Nachzucht von mehrjährigen Königinnen

  • Hi,
    ich werd ja hoffentlich im Februar einen auch mir verständlichen Vortag zu CB hören :wink: Aber wenn die Bienis nach CB die Kö auf jeden Fall still umweiseln, ist meine alte Kö ja fott. Datt will ich doch nich!
    Da würde ich lieber einen Kö Ableger machen und den Schwarm vorwegnehmen. Danach war auch Ruhe. Ich will sehen, wie gut die Kö auf Dauer ist, sprich, wie lange sie den Anforderungen der Bienen gerecht wird. Ob sie sich nächstes Jahr genauso verhält wie in diesem u.s.w.. Und ich will sehen, welche ihrer Eigenschaften ich bei ihrer Tochter wiederfinde. Und wie sich die Volksharmonie im Mutter und im Tochtervolk entwickelt.
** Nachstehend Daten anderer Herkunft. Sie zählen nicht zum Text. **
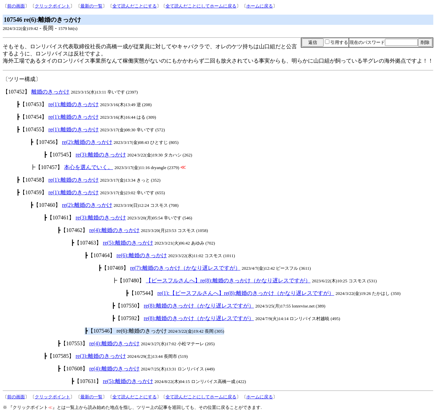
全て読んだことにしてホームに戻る (201, 6)
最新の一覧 (91, 6)
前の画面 (16, 6)
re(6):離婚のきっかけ (141, 255)
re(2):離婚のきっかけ (87, 142)
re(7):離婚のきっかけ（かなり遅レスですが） (185, 268)
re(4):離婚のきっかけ (114, 230)
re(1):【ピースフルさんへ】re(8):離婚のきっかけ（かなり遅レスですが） (245, 293)
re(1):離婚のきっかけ (73, 104)
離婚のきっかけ (50, 92)
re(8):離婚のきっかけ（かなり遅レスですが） (199, 306)
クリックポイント (52, 6)
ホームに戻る (259, 6)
Wenn sie überhaupt über den Winter kommen (hoff!). Auf Dauer schwebt mir vor, gute Kö´s zu haben, die jahrelang in ihren Völkern verbleiben können und von denen ich genauso stabile und dauerhafte Töchter bekomme. :wink: Dann kann ich die nämlich alle mit Vornamen ansprechen, ist dann wie Familie 8)

    LG
    Elke


    Bienen seit April 06, Carnica in Heroldbeute auf DNM , Gartenbienen

  • Hallo,
    lieber Gartenfreak, beim stillen Umweiseln wirst du nicht gefragt - darum stilles Umweiseln - das macht der Bien in eigener Verantwortung. Und wenn das nicht jedes Jahr am selben Volk geschieht sind das nicht die schlechtesten Völker.
    Gruß an alle ImkerInnen


    PS: Ich muss nach einer Woche im Forum aufpassen, dass nicht zuviel auf mich abfärbt. Heute Mittag beim betreten des Bienenhausen hörte ich mich bereits sagen: Hallo Mädel´s !?
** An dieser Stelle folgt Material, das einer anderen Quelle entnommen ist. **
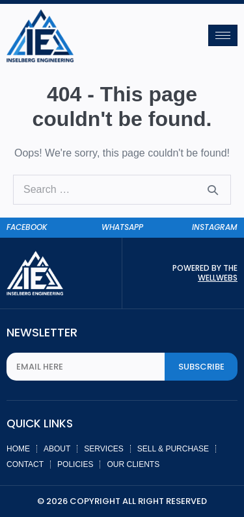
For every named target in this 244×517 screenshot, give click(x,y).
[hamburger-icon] (222, 35)
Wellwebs (217, 277)
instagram (214, 227)
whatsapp (122, 227)
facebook (27, 227)
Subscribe (201, 366)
    Wollte noch fragen was bedeuten CB? Bitte um Nachsicht, wenn ich es nicht weis.

    Als ich mich zum imkern entschlossen hatte, fand ich mich ratlos vor diversen modernen Beuten-Systemen.

    Abbé Emil Warre 1948, 12. Auflage Bienenhaltung für alle, Übersetzt von Mandy Fritsche, 2010

  • Hallo "mädelsgrüßender" Eisvogel,
    und, haben Dir die Bienen geantwortet :lol: ?
    CB ist die (nicht schöne, geb ich zu) Abkürzung für Checker Boarding, was eine in Amerika angewandte und auf englisch auch im Internet erklärte Methode ist, die Völker mit wenig Aufwand am Schwärmen zu hindern. Sabi(e)ne arbeitet damit und schwört drauf. Verstanden habe ich nicht alles :oops: , aber mein Auge pickte heraus, das nach Anwenden dieser Methode auf jeden Fall still umgeweiselt würde, so das der Impuls zum Umweiseln wohl eher vom Imker vorgegeben wird als von der Leistung der Kö.

    LG
    Elke


    Bienen seit April 06, Carnica in Heroldbeute auf DNM , Gartenbienen

  • :lol: Und ohne jede Woche alles durchgucken zu müssen.... :D
    Wir diskutieren gerade, ob und wie man das stille Umweiseln vermeiden kann, Walt war das immer ziemlich egal, weil keine teuren gekauften Königinnen drin, sondern eben wilde Bienis.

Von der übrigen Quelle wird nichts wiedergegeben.